Problem to work on: Reproduce the entries below word for word, from their first line through the line containing "I will coord(9,68).".

Dataset records:
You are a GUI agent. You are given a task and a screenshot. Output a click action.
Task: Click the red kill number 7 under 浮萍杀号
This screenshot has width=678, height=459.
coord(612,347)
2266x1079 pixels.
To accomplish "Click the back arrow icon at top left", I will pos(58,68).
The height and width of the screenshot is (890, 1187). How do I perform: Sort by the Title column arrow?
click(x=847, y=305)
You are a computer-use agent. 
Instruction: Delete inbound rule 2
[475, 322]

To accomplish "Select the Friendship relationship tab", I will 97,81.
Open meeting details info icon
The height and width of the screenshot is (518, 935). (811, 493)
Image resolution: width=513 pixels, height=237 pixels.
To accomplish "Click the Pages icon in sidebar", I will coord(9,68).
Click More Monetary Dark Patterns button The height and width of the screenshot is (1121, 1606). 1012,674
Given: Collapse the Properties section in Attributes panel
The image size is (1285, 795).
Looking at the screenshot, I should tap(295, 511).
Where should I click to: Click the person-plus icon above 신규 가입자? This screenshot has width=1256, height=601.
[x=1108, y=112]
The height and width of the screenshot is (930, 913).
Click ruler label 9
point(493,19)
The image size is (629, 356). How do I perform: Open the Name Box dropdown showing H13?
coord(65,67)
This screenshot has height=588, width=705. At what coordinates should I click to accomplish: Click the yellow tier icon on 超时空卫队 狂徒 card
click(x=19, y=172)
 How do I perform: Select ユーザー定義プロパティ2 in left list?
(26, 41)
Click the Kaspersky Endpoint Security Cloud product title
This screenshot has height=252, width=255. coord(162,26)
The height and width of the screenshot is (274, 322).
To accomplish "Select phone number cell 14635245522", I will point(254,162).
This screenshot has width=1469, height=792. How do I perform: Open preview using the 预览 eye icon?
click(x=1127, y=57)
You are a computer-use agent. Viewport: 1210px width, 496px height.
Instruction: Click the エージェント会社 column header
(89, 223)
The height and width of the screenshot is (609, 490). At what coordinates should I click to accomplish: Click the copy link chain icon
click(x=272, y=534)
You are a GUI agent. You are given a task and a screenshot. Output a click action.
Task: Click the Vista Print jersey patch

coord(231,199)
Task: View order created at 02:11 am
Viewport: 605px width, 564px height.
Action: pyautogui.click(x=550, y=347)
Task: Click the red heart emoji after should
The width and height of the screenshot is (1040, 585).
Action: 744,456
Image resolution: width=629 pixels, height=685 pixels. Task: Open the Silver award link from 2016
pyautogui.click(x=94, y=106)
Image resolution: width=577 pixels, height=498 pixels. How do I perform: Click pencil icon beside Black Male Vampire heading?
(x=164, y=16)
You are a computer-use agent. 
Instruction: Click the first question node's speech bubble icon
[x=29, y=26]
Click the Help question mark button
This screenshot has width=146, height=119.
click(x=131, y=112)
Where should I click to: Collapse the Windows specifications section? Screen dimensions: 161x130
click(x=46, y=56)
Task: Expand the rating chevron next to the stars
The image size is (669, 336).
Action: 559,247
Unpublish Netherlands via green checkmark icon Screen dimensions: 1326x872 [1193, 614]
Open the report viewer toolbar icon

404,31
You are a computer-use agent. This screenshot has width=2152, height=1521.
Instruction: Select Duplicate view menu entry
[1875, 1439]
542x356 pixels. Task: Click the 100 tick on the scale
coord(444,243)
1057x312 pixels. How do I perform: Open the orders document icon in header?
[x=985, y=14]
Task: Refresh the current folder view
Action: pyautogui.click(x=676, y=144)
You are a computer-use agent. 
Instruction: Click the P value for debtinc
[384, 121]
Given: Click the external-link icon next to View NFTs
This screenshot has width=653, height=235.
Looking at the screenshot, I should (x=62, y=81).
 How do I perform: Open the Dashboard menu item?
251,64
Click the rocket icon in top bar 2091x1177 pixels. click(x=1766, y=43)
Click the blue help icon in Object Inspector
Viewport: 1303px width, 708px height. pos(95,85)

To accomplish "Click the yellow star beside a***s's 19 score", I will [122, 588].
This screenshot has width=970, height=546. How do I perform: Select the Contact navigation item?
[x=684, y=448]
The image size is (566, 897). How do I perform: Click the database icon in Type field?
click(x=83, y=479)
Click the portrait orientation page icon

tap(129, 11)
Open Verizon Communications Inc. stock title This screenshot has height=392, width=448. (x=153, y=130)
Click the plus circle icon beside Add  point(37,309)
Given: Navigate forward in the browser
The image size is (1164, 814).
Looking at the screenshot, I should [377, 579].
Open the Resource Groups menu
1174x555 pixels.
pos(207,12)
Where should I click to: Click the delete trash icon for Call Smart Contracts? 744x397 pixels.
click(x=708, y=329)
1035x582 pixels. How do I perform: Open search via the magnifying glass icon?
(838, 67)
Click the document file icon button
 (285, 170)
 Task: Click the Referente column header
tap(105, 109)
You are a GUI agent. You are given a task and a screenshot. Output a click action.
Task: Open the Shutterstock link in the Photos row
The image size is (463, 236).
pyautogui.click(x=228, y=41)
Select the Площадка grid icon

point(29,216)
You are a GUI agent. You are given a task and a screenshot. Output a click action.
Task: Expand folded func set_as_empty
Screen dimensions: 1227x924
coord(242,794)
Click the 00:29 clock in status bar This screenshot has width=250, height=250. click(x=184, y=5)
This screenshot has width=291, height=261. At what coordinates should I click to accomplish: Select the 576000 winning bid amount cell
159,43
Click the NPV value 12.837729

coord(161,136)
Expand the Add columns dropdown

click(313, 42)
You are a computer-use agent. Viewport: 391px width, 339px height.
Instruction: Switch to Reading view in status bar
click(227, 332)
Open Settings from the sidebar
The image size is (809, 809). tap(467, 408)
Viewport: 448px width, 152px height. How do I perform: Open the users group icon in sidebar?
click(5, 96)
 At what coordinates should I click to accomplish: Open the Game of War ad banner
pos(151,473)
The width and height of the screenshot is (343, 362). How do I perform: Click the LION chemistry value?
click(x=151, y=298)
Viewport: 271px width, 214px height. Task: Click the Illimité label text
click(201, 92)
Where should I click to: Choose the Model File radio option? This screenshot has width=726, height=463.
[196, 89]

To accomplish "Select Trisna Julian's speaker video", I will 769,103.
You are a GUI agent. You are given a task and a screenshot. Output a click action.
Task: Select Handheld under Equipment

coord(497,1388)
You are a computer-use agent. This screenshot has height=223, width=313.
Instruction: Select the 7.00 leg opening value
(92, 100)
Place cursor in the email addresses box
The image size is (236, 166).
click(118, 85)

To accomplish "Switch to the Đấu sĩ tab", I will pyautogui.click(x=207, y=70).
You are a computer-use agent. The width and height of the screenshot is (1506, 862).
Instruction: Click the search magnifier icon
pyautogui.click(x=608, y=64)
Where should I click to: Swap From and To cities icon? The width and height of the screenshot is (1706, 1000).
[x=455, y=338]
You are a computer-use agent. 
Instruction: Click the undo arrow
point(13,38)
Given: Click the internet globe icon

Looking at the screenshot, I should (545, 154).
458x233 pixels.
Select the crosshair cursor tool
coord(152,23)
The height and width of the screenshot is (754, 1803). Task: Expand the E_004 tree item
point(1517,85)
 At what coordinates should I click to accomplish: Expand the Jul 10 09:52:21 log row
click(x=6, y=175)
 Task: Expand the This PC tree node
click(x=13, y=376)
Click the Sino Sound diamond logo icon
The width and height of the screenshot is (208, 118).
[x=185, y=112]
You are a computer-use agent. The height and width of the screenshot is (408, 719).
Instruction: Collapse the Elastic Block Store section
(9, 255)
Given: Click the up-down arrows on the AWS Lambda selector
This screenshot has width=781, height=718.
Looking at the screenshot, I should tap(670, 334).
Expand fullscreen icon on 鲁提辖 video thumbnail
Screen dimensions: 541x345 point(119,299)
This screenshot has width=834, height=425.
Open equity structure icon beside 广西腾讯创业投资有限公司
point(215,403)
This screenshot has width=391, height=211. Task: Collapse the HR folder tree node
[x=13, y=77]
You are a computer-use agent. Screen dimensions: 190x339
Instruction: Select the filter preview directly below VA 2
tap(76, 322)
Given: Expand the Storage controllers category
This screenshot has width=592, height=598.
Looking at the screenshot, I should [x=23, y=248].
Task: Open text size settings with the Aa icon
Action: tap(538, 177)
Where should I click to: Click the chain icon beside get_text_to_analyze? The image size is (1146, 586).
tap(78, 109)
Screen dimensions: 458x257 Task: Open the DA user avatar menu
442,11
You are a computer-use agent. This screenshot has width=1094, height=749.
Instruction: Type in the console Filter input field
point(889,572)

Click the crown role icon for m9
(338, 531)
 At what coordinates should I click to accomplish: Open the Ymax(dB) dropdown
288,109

Exercise solution:
You are a GUI agent. You are given a task and a screenshot. Output a click action.
Task: Click the red kill number 7 under 浮萍杀号
This screenshot has width=678, height=459.
coord(612,347)
2266x1079 pixels.
To accomplish "Click the back arrow icon at top left", I will pos(58,68).
The height and width of the screenshot is (890, 1187). How do I perform: Sort by the Title column arrow?
click(x=847, y=305)
You are a computer-use agent. 
Instruction: Delete inbound rule 2
[475, 322]

To accomplish "Select the Friendship relationship tab", I will 97,81.
Open meeting details info icon
The height and width of the screenshot is (518, 935). (811, 493)
Image resolution: width=513 pixels, height=237 pixels.
To accomplish "Click the Pages icon in sidebar", I will coord(9,68).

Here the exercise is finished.